*What needs to be done:*
Repeat only the lines below from the one that contains "Given: Click the Tasso di click progress bar" through the final line, exactly. Omit pictures.

----

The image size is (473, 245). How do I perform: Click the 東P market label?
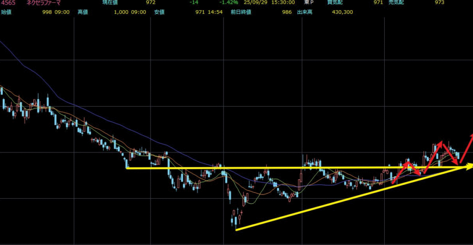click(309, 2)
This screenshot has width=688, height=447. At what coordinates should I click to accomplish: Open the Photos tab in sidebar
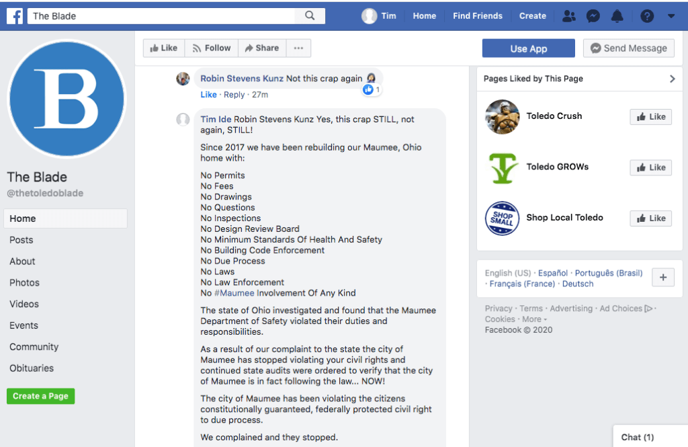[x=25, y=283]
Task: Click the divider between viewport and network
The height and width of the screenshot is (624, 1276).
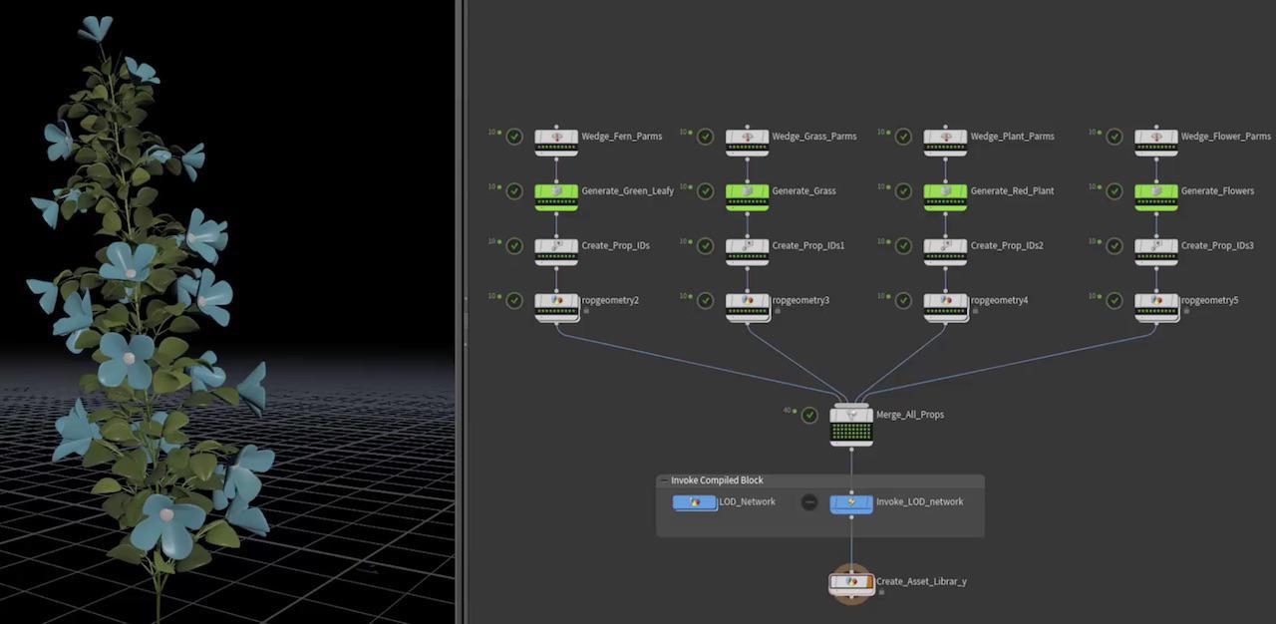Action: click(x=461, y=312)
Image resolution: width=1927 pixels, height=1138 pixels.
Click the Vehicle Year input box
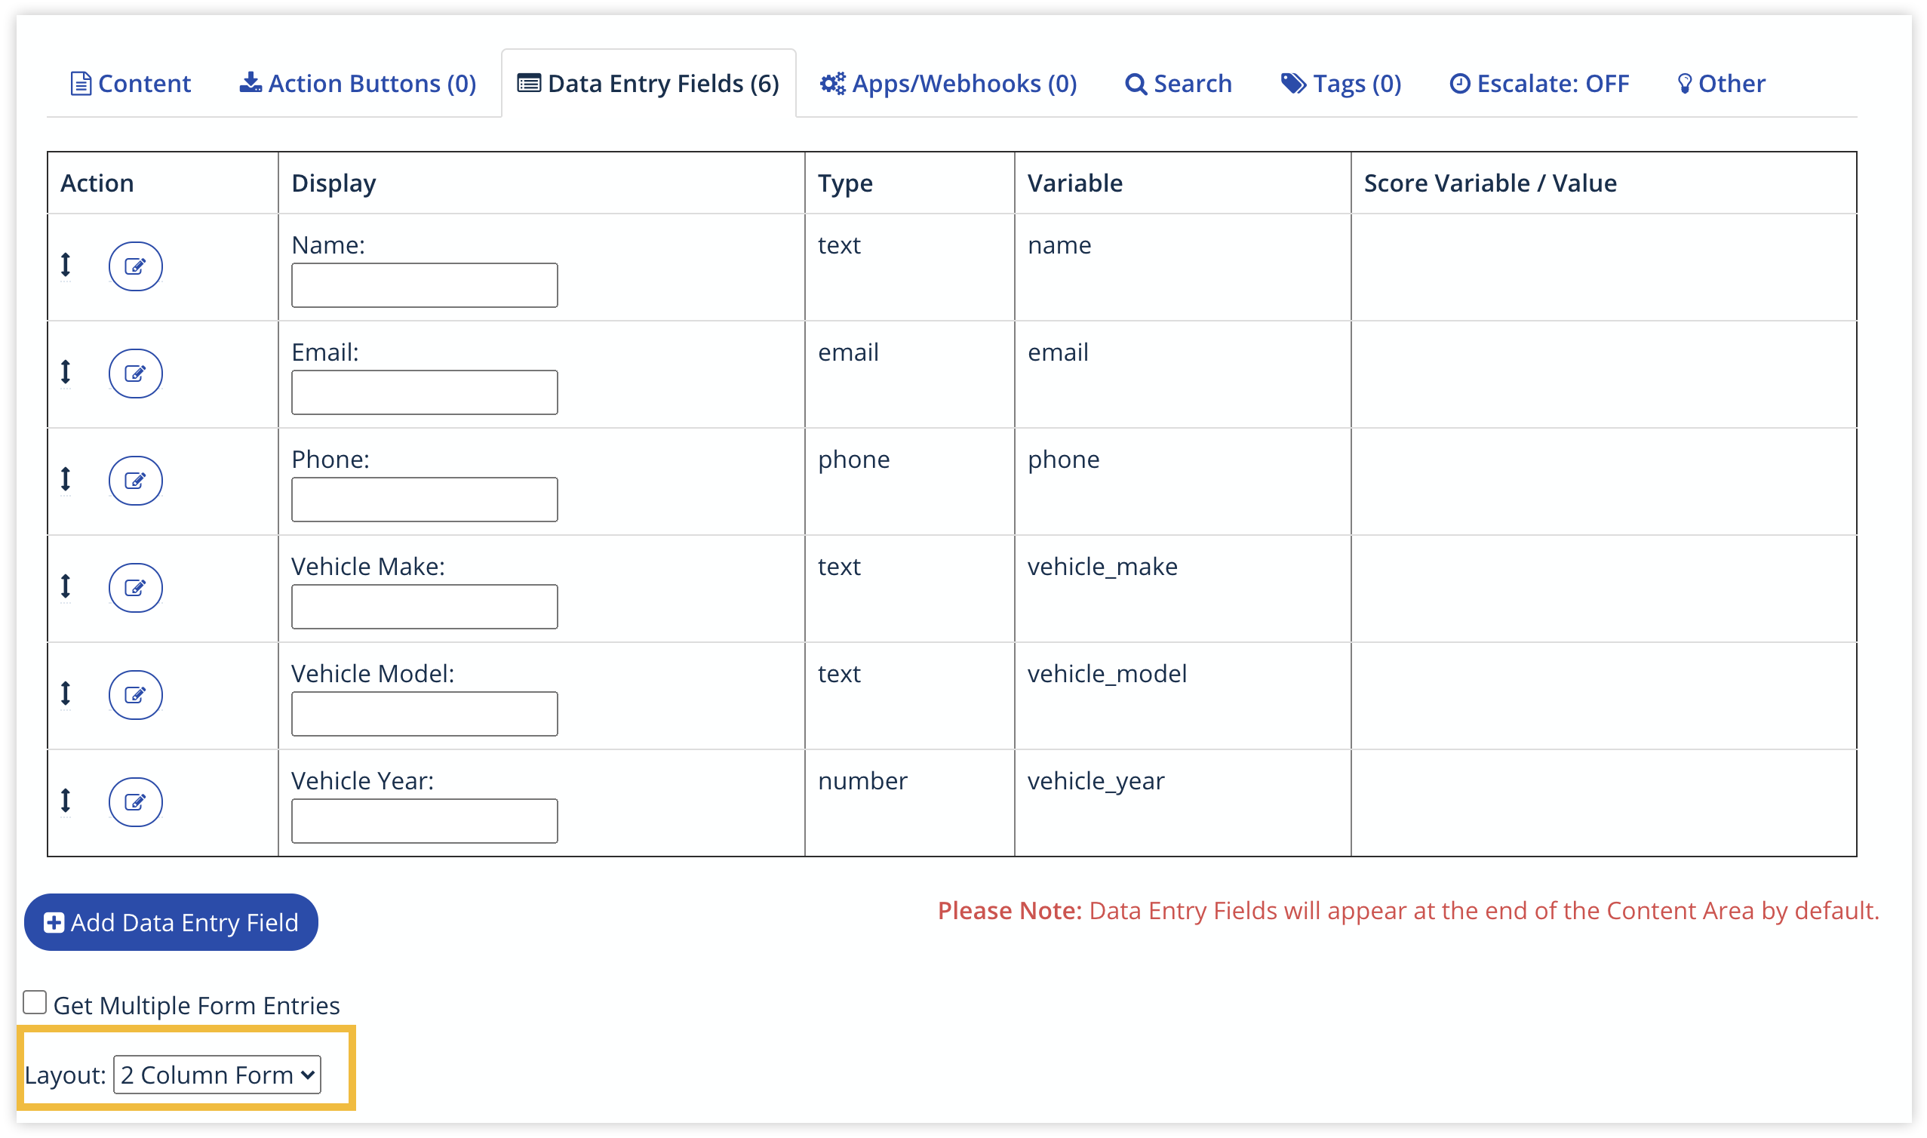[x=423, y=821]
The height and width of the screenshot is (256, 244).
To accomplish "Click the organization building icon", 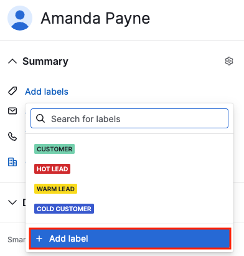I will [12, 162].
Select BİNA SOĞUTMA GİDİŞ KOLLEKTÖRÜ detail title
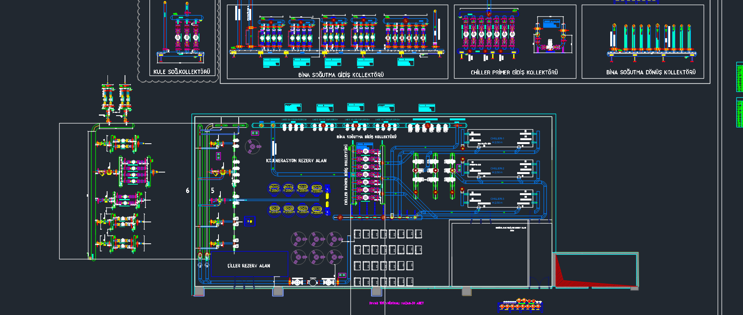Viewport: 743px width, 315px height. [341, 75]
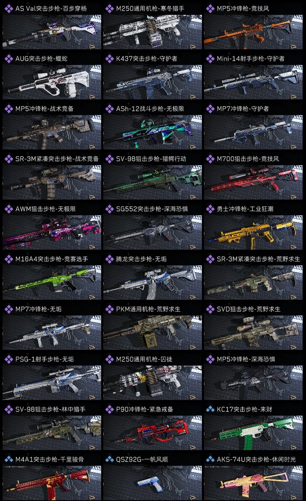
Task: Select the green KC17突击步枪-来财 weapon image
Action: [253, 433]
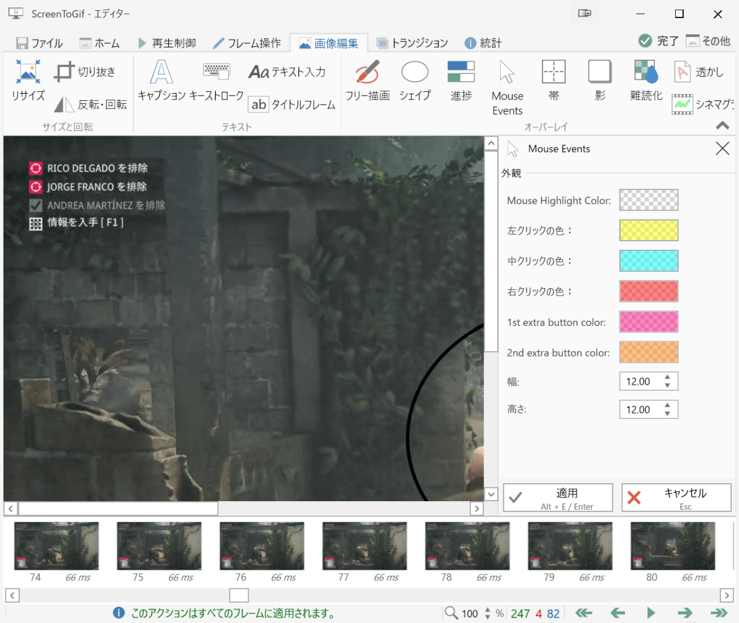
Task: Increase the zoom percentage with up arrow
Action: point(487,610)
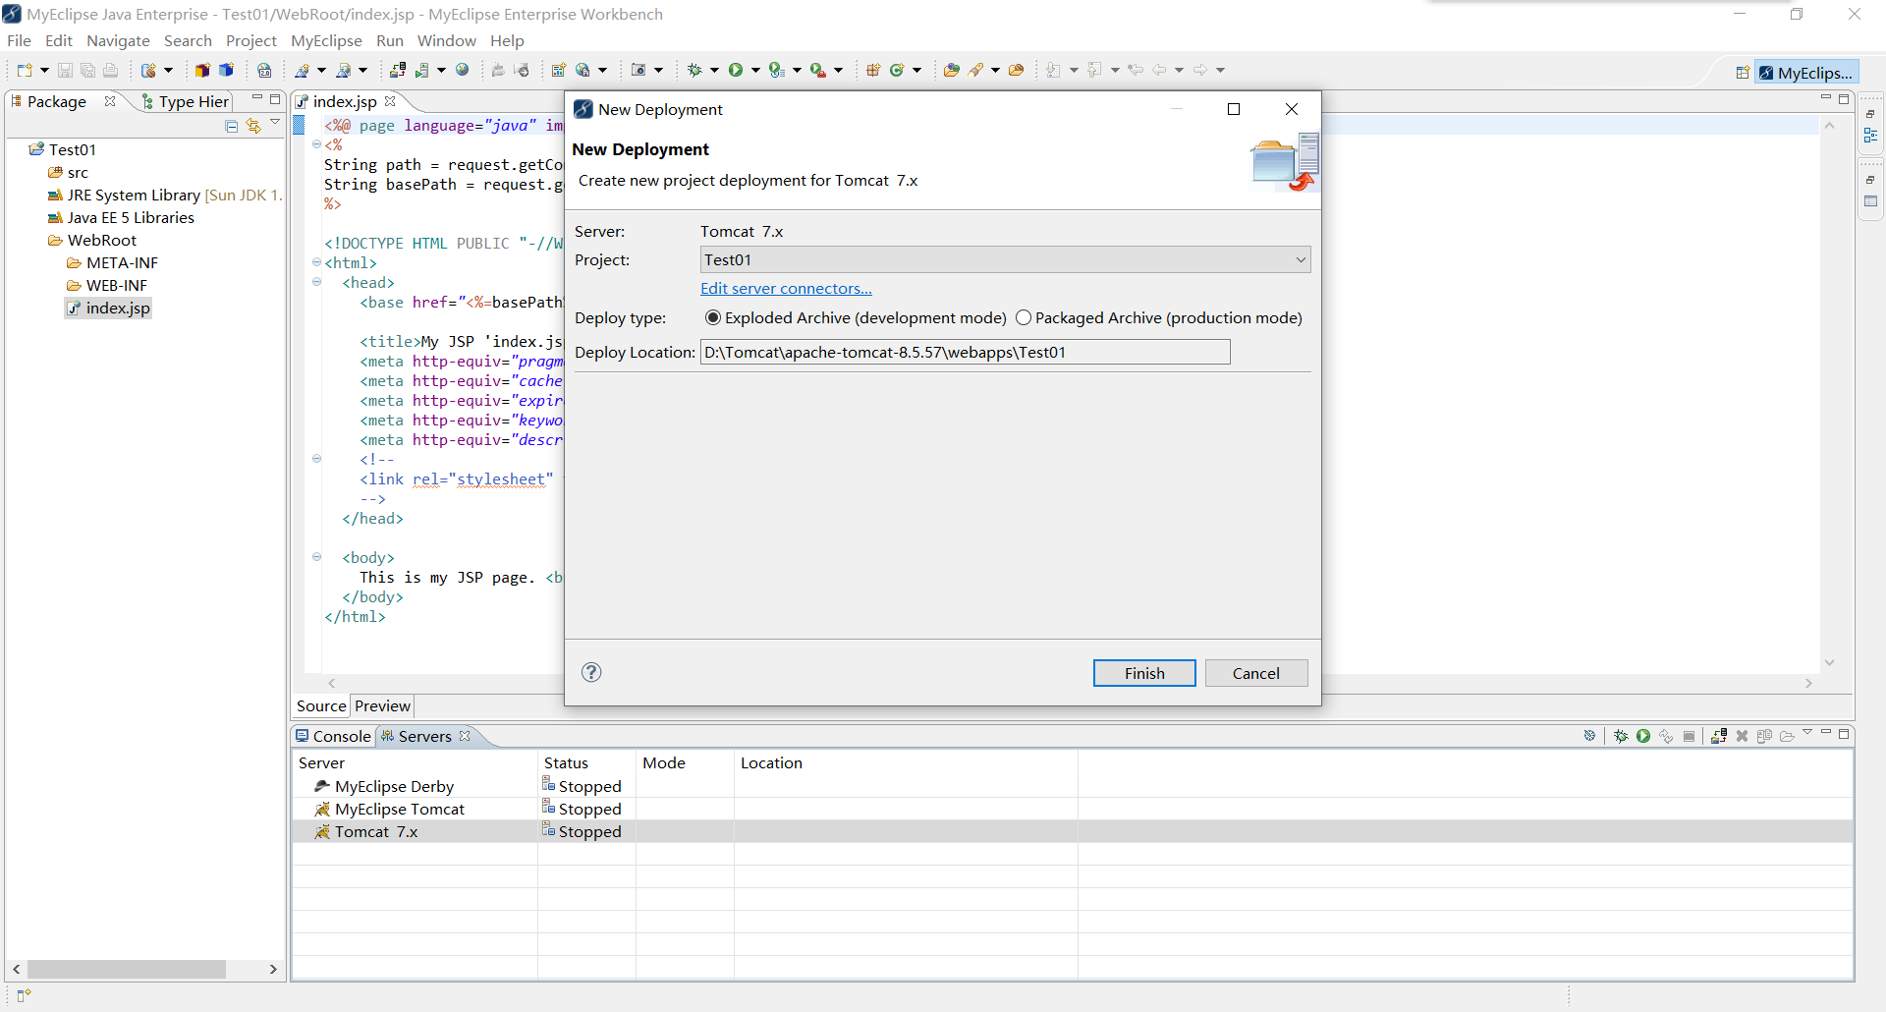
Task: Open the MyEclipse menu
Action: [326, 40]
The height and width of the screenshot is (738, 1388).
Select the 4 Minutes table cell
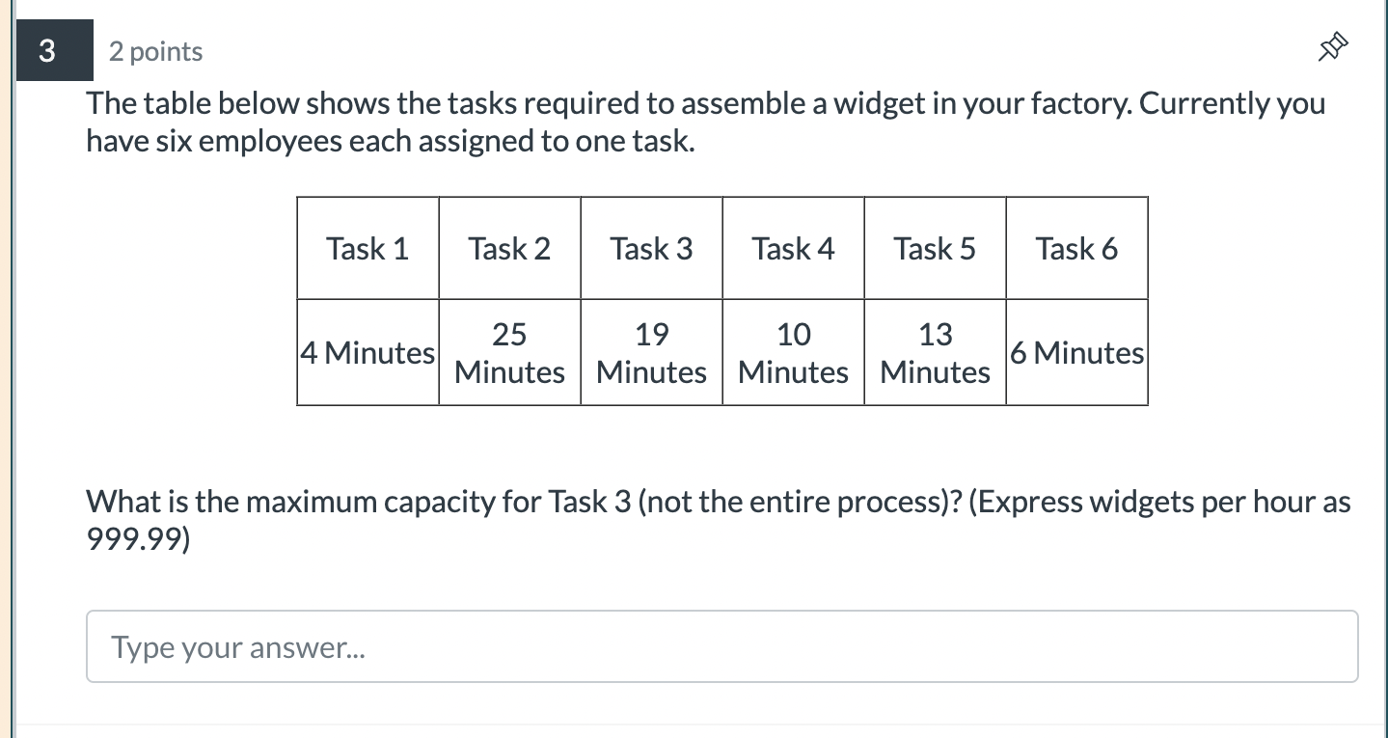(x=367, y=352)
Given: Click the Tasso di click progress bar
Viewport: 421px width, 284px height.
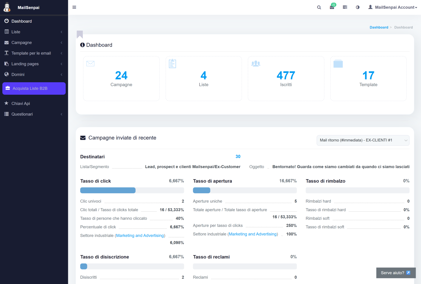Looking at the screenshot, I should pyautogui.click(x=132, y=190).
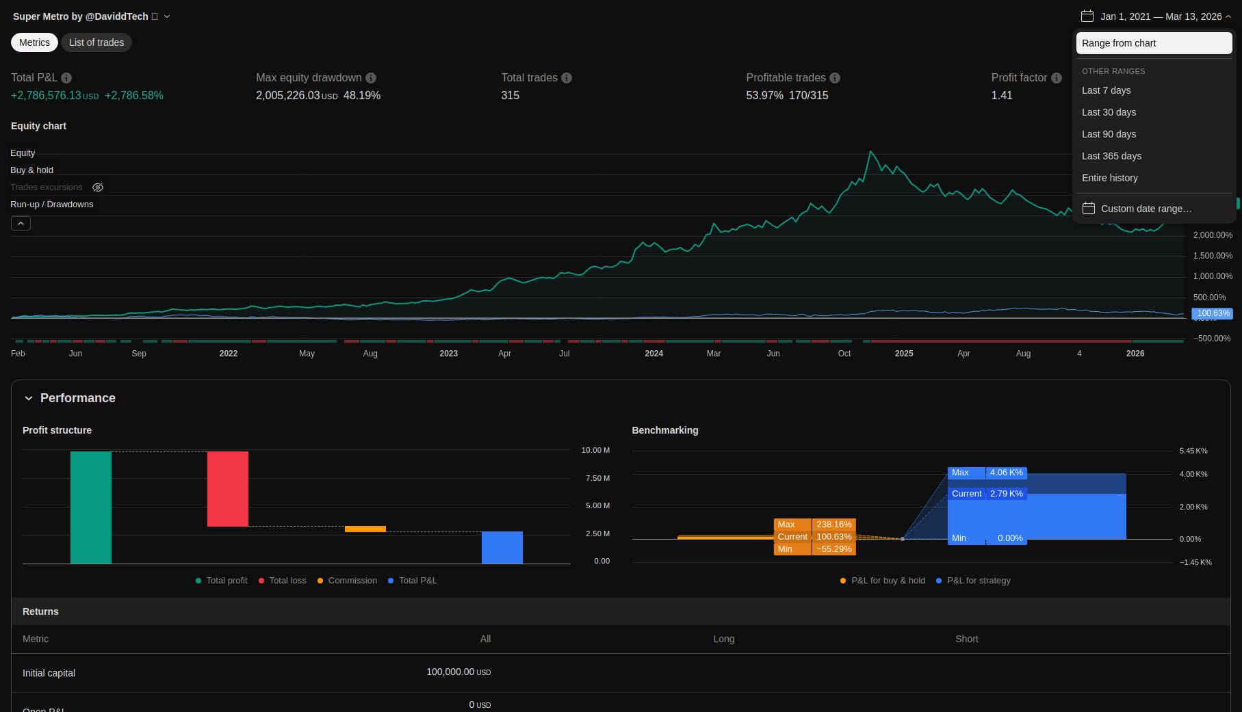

----

*Task output:*
Given: Click the Tasso di click progress bar
Viewport: 421px width, 284px height.
Looking at the screenshot, I should pyautogui.click(x=132, y=190).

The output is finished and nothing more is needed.